▶ [Task brief]:
Every record here needs to be retyped exactly.

▶ [Stored data entries]:
........
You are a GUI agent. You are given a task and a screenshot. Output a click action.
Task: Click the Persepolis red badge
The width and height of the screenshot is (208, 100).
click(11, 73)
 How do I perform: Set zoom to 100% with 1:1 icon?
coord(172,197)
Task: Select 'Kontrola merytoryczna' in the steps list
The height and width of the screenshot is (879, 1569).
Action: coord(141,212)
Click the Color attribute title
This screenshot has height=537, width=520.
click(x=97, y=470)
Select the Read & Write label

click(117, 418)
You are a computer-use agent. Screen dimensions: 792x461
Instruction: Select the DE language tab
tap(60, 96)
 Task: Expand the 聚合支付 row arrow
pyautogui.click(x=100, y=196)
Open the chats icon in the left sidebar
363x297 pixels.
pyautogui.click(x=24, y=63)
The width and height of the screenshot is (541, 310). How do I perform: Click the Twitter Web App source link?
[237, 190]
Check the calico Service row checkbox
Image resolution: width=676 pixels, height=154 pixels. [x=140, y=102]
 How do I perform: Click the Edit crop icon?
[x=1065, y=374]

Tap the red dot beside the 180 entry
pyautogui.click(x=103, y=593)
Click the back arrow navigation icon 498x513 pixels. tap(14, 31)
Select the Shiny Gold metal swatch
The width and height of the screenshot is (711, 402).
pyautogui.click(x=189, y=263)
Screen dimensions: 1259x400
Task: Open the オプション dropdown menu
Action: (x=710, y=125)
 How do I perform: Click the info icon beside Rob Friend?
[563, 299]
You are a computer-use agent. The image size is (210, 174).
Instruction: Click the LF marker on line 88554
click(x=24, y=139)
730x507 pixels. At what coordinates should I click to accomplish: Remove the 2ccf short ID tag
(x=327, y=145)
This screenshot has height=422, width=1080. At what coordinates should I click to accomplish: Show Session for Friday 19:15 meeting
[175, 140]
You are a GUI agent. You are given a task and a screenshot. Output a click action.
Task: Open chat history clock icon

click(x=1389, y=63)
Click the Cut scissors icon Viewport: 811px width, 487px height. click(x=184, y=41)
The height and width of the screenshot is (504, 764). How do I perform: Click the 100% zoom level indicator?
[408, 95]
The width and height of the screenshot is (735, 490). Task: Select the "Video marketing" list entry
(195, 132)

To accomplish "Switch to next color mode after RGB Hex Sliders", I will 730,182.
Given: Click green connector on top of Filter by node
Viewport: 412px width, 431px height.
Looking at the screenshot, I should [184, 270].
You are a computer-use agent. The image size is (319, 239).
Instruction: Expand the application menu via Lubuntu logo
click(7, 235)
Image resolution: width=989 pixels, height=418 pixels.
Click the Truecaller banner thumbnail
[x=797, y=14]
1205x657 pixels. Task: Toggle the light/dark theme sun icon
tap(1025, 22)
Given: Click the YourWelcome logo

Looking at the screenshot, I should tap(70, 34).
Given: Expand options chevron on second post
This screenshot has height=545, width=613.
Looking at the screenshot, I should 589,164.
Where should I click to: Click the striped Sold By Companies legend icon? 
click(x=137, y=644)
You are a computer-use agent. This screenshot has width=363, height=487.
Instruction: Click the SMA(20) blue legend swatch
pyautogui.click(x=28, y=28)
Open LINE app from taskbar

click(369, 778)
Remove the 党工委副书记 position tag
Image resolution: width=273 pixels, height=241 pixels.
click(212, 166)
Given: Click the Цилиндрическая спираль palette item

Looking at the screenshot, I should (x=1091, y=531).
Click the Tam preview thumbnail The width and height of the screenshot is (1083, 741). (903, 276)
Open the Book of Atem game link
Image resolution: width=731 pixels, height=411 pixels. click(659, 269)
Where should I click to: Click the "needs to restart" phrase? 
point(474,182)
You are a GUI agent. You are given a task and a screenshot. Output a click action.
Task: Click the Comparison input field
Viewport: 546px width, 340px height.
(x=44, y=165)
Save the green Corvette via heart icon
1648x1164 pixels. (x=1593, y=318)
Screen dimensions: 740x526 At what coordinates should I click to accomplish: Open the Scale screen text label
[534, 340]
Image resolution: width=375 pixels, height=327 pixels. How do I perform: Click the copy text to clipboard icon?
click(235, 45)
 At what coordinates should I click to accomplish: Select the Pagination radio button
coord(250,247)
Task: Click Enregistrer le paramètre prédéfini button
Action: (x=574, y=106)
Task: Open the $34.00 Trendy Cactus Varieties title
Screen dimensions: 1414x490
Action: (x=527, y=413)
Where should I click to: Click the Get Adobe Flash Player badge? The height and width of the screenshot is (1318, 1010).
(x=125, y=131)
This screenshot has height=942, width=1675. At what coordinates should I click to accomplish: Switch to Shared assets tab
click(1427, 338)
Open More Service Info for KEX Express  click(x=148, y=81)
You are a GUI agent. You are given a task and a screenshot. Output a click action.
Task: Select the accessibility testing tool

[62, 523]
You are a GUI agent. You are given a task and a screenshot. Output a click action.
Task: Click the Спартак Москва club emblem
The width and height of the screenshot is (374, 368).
........
▶ [Exercise response]:
You are a GUI agent. You are given a task and a screenshot. Output a click action.
Task: Click the Persepolis red badge
The width and height of the screenshot is (208, 100).
click(11, 73)
 How do I perform: Set zoom to 100% with 1:1 icon?
coord(172,197)
Task: Select 'Kontrola merytoryczna' in the steps list
The height and width of the screenshot is (879, 1569).
Action: coord(141,212)
Click the Color attribute title
This screenshot has height=537, width=520.
click(x=97, y=470)
Select the Read & Write label

click(117, 418)
You are a computer-use agent. Screen dimensions: 792x461
Instruction: Select the DE language tab
tap(60, 96)
 Task: Expand the 聚合支付 row arrow
pyautogui.click(x=100, y=196)
Open the chats icon in the left sidebar
363x297 pixels.
pyautogui.click(x=24, y=63)
The width and height of the screenshot is (541, 310). How do I perform: Click the Twitter Web App source link?
[237, 190]
Check the calico Service row checkbox
Image resolution: width=676 pixels, height=154 pixels. [x=140, y=102]
 How do I perform: Click the Edit crop icon?
[x=1065, y=374]

Tap the red dot beside the 180 entry
pyautogui.click(x=103, y=593)
Click the back arrow navigation icon 498x513 pixels. tap(14, 31)
Select the Shiny Gold metal swatch
The width and height of the screenshot is (711, 402).
pyautogui.click(x=189, y=263)
Screen dimensions: 1259x400
Task: Open the オプション dropdown menu
Action: (x=710, y=125)
 How do I perform: Click the info icon beside Rob Friend?
[563, 299]
You are a computer-use agent. The image size is (210, 174).
Instruction: Click the LF marker on line 88554
click(x=24, y=139)
730x507 pixels. At what coordinates should I click to accomplish: Remove the 2ccf short ID tag
(x=327, y=145)
This screenshot has height=422, width=1080. At what coordinates should I click to accomplish: Show Session for Friday 19:15 meeting
[175, 140]
You are a GUI agent. You are given a task and a screenshot. Output a click action.
Task: Open chat history clock icon

click(x=1389, y=63)
Click the Cut scissors icon Viewport: 811px width, 487px height. click(x=184, y=41)
The height and width of the screenshot is (504, 764). How do I perform: Click the 100% zoom level indicator?
[408, 95]
The width and height of the screenshot is (735, 490). Task: Select the "Video marketing" list entry
(195, 132)

To accomplish "Switch to next color mode after RGB Hex Sliders", I will 730,182.
Given: Click green connector on top of Filter by node
Viewport: 412px width, 431px height.
Looking at the screenshot, I should [184, 270].
You are a computer-use agent. The image size is (319, 239).
Instruction: Expand the application menu via Lubuntu logo
click(7, 235)
Image resolution: width=989 pixels, height=418 pixels.
Click the Truecaller banner thumbnail
[x=797, y=14]
1205x657 pixels. Task: Toggle the light/dark theme sun icon
tap(1025, 22)
Given: Click the YourWelcome logo

Looking at the screenshot, I should tap(70, 34).
Given: Expand options chevron on second post
This screenshot has height=545, width=613.
Looking at the screenshot, I should 589,164.
Where should I click to: Click the striped Sold By Companies legend icon? 
click(x=137, y=644)
You are a computer-use agent. This screenshot has width=363, height=487.
Instruction: Click the SMA(20) blue legend swatch
pyautogui.click(x=28, y=28)
Open LINE app from taskbar

click(369, 778)
Remove the 党工委副书记 position tag
Image resolution: width=273 pixels, height=241 pixels.
click(212, 166)
Given: Click the Цилиндрическая спираль palette item

Looking at the screenshot, I should (x=1091, y=531).
Click the Tam preview thumbnail The width and height of the screenshot is (1083, 741). (903, 276)
Open the Book of Atem game link
Image resolution: width=731 pixels, height=411 pixels. click(659, 269)
Where should I click to: Click the "needs to restart" phrase? 
point(474,182)
You are a GUI agent. You are given a task and a screenshot. Output a click action.
Task: Click the Comparison input field
Viewport: 546px width, 340px height.
(x=44, y=165)
Save the green Corvette via heart icon
1648x1164 pixels. (x=1593, y=318)
Screen dimensions: 740x526 At what coordinates should I click to accomplish: Open the Scale screen text label
[534, 340]
Image resolution: width=375 pixels, height=327 pixels. How do I perform: Click the copy text to clipboard icon?
click(235, 45)
 At what coordinates should I click to accomplish: Select the Pagination radio button
coord(250,247)
Task: Click Enregistrer le paramètre prédéfini button
Action: (x=574, y=106)
Task: Open the $34.00 Trendy Cactus Varieties title
Screen dimensions: 1414x490
Action: (x=527, y=413)
Where should I click to: Click the Get Adobe Flash Player badge? The height and width of the screenshot is (1318, 1010).
(x=125, y=131)
This screenshot has height=942, width=1675. At what coordinates should I click to accomplish: Switch to Shared assets tab
click(1427, 338)
Open More Service Info for KEX Express  click(x=148, y=81)
You are a GUI agent. You are given a task and a screenshot. Output a click action.
Task: Select the accessibility testing tool

[62, 523]
You are a GUI agent. You are given a task and a screenshot. Output a click action.
Task: Click the Спартак Москва club emblem
The width and height of the screenshot is (374, 368).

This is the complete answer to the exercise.